When Israel was enslaved in Egypt, the last and final plague that would bring their release required that every Israelite was to kill a lamb and place the blood on the doorposts of their houses. This was so that when the angel of death came to kill the firstborn of Egypt, he would not kill the firstborn of each family that had the blood of the Passover lamb on the doorframe of the family home. The angel would ‘pass over’ that home, and the eldest son was saved by the blood the lamb. Jesus is that Passover lamb.

 

The book of Leviticus required that because Israelites sinned, lambs without blemish would be taken to the temple, hands would be laid on them symbolically transferring the sin to the lamb, and then the lamb would have its throat cut and die in the place of the sinful. The lamb would carry the sins placed on it to its death. Jesus is lamb who dies in the place of the sinner.

 

The man whom John pointed out—Jesus, the lamb of God who takes away the sin of the world—will be slaughtered in our place.

 

There was a movie about a very skilled doctor who was not very kind to his patients. Then one day he finds out he has a malignant tumor in his throat. He is about to have a life threatening but life saving operation, and a fellow doctor walks alongside the operating table and asked him, “Bill do you want me to go with you?”, and he replied, “No I don’t want you go with me. I want you to go instead of me.” The lamb of God, Jesus Christ, is slaughtered instead of us, in our place, as a substitute for us. This is how the lamb of God takes away the sin of the world.

 

An important truth we must recognize here is that Jesus will remove the sin not just of Israel but of “the world”. Jesus didn’t die for the sins of only one people.
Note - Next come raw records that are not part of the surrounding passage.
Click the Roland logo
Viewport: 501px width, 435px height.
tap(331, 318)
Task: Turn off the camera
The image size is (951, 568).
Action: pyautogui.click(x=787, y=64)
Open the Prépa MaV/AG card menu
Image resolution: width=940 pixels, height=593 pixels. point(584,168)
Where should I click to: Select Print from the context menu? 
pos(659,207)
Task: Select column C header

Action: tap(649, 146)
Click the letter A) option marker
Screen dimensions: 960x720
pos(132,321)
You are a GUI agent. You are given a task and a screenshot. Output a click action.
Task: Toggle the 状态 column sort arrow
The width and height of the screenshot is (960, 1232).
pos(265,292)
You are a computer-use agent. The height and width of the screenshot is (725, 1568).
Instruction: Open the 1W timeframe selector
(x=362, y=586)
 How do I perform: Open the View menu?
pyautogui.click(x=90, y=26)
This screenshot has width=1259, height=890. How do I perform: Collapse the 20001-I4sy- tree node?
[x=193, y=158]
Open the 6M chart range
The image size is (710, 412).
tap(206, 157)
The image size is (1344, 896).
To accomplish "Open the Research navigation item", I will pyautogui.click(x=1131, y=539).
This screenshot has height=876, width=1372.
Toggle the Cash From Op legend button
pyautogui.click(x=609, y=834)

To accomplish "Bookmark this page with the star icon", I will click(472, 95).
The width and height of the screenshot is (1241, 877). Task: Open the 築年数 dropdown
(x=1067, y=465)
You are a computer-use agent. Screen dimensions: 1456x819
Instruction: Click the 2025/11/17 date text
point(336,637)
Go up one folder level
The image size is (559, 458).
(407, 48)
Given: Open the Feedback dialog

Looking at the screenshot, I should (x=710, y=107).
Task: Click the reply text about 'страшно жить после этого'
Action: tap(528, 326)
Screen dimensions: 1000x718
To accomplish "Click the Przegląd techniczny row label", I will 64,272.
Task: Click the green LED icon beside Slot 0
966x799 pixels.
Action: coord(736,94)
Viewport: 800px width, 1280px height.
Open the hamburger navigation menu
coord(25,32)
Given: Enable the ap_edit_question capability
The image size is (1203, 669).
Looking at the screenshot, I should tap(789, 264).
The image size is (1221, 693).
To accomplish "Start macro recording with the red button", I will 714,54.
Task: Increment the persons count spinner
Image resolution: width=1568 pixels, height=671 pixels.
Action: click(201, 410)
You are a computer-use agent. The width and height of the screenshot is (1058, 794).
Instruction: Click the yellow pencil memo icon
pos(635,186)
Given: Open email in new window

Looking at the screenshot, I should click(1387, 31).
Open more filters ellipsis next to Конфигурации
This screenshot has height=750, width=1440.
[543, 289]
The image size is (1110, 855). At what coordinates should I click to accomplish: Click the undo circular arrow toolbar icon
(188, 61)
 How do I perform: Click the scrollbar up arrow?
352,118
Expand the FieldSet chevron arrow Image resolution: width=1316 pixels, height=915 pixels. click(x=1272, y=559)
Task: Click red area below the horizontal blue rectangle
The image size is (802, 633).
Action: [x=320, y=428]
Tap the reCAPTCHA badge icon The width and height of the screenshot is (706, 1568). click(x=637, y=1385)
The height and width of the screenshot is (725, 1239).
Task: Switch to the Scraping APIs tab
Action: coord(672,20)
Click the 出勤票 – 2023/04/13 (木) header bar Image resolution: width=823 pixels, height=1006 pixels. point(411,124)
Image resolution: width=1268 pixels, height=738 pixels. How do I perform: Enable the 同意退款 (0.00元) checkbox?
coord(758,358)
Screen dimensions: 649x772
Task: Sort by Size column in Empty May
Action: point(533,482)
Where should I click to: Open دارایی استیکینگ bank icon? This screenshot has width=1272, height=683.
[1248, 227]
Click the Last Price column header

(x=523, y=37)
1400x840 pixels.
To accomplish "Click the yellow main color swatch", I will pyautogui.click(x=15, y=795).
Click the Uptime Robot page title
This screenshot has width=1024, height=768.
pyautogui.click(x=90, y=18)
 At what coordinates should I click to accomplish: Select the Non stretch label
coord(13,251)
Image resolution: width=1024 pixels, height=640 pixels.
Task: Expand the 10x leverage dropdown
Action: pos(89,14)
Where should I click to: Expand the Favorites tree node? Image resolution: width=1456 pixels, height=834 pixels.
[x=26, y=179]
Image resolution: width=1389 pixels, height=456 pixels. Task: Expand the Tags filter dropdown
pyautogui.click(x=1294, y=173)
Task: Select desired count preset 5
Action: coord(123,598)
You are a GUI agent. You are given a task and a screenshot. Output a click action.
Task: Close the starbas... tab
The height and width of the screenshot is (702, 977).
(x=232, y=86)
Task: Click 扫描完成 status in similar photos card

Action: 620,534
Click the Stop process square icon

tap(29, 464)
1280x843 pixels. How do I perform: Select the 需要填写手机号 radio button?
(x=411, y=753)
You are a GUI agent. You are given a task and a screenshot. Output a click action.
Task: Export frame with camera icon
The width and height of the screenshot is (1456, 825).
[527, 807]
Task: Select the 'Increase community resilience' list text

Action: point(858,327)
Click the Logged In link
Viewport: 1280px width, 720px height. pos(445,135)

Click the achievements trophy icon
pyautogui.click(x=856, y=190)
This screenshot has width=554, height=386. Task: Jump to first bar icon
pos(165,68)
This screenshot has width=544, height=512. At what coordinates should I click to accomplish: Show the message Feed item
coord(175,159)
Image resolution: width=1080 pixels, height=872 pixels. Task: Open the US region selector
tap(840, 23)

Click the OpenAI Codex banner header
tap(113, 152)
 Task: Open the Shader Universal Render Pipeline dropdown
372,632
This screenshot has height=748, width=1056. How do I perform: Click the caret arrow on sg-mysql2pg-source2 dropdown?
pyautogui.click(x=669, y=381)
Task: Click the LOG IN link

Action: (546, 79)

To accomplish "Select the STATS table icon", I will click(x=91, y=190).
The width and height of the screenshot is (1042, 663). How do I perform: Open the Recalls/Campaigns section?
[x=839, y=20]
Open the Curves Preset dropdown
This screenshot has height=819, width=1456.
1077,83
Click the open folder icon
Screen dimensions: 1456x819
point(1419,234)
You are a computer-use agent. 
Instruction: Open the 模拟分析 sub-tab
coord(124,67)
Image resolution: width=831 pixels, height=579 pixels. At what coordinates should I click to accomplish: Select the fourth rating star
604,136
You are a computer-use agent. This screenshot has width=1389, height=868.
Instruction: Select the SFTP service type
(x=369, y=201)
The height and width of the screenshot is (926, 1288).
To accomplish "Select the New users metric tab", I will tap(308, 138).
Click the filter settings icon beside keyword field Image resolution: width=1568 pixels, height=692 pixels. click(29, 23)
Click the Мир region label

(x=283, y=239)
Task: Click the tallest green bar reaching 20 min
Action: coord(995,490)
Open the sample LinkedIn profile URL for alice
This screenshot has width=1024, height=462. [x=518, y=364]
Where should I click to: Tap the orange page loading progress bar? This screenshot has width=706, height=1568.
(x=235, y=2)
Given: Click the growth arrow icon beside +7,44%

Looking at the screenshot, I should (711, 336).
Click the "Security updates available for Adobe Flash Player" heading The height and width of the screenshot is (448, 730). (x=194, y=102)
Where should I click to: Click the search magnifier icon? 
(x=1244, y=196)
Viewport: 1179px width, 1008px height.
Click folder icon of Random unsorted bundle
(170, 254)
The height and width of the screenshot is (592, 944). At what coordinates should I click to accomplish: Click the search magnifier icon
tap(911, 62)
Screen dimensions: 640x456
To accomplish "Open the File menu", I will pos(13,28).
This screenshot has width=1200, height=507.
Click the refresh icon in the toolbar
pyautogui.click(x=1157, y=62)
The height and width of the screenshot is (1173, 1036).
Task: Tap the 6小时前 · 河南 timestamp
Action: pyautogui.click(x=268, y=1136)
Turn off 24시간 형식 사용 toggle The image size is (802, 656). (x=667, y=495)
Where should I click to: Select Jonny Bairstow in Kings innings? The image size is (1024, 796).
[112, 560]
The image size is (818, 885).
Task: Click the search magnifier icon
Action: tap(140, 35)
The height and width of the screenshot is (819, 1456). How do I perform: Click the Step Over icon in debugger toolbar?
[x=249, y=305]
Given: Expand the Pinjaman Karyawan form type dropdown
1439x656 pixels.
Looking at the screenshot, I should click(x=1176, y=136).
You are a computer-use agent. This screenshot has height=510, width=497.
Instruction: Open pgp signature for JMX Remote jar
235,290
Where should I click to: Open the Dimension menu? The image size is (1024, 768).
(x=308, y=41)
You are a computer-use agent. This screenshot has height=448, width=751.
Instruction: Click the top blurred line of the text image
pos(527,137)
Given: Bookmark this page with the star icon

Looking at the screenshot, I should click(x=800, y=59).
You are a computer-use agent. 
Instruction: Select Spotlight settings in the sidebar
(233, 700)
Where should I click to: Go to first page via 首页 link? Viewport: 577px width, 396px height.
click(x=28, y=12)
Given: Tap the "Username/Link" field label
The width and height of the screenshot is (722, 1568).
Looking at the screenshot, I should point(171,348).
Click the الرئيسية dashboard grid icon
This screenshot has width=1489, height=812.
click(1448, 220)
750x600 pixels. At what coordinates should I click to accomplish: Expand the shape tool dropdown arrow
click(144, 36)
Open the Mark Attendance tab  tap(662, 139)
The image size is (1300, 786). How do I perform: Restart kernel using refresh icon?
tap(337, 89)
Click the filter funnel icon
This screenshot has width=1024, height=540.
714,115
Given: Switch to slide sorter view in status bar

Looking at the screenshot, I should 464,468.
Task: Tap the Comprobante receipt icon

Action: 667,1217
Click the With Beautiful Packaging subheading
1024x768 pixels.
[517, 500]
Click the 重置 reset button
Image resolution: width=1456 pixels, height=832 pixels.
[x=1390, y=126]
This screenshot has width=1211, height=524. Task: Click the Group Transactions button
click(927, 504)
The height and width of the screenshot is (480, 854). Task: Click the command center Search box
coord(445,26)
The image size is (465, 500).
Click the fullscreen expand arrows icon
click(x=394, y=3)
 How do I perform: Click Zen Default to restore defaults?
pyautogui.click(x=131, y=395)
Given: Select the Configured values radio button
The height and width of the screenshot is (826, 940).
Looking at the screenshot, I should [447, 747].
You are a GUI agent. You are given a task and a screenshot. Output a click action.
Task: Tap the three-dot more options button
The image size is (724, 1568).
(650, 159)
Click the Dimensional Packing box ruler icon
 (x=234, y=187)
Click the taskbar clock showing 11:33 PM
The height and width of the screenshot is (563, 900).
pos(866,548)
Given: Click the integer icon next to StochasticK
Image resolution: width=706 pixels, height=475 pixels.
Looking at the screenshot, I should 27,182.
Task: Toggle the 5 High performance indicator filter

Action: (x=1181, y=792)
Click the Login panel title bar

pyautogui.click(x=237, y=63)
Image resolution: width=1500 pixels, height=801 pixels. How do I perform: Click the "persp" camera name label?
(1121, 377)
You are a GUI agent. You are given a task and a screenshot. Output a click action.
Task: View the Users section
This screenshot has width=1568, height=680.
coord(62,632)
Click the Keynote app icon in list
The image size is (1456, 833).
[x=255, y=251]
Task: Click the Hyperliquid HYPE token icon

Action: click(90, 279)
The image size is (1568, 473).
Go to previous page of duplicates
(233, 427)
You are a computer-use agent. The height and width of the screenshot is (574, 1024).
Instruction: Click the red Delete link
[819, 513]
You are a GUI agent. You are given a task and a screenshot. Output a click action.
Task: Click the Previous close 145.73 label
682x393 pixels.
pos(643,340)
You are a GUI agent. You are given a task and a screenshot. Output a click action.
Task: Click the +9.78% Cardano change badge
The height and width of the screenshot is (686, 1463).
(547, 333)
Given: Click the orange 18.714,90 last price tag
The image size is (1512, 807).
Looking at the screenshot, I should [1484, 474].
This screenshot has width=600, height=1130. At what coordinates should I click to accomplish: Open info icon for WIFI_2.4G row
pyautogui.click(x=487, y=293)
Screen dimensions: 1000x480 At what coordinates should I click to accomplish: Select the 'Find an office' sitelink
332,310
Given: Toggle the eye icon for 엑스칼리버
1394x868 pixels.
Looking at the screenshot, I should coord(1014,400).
This is an international sacrifice. Jesus died for Croatians and Chileans, Paraguayans and Portuguese, for Afghanis and Armenians and Algerians, for Italians and Iranians, Rwandans and Romanians, Egyptians and Ethiopians, Somalians and Sudanese, Austrians and Australians. He even died for New Zealand!

 

But the one person he didn’t die for is you!

 

What? Well, that’s what you’re thinking, isn’t it? Somehow Jesus died for everybody else but you. For some of you, you don’t think that you need him to die for you. For others, you feel like he could not love you that much.

 

But if you’re part of this world, that means you needed him to die for you, and if you’re part of this world, that means you have an interest and share in his death, no less than anybody else. You need Jesus’ death for you no more or no less than anybody else in “the world”. It is intended for you, that you would trust in it to be saved. It is perfectly suited for you. His death meets all your needs. You’re a sinner—his death was to remove your sin. You deserve wrath—his death removes God’s wrath from you, when you trust him. Remember that Jesus didn’t just die for your past sins, but for all of your sins. And Jesus’ death takes effect when you trust him.

 

No one has ever seen God. We are unable to see God since he is invisible, and we are unworthy to see him since we are sinners. But with the coming of the Son of God, both problems get solved. When God became flesh, humans got to see God, because God became human. And when God the Son took on himself the sins of the world, we could now approach God with freedom and confidence, because he had taken away our sins.

 

We friends are like little John the Baptists. We point away from ourselves and to Jesus. We say to people, “Look, there’s the lamb of God, who takes away the sins of the world”. We do not preach ourselves, but Jesus Christ, and him crucified. It’s not about us, and all about Jesus. And so we are happy to see people leave us if they go to follow Jesus.

 

Toscanni was a great classical musician and conductor last century. One night he had just finished conducting a performance of Beethoven’s ‘Symphony No. 9’. It was a great night. It was a stellar performance. The applause was out of this world. Toscanni bowed to the crowd, and the orchestra bowed. And in the midst of the applause and adulation, Toscanni turned to the orchestra and said, “I am nothing”. He then looked at the orchestra and said, “You are nothing”. But Beethoven is everything.

 

That is what John the Baptist did for Jesus. John the Baptist is telling us, “I am nothing. You are nothing. But Jesus is everything.” That is what we too must do for Jesus.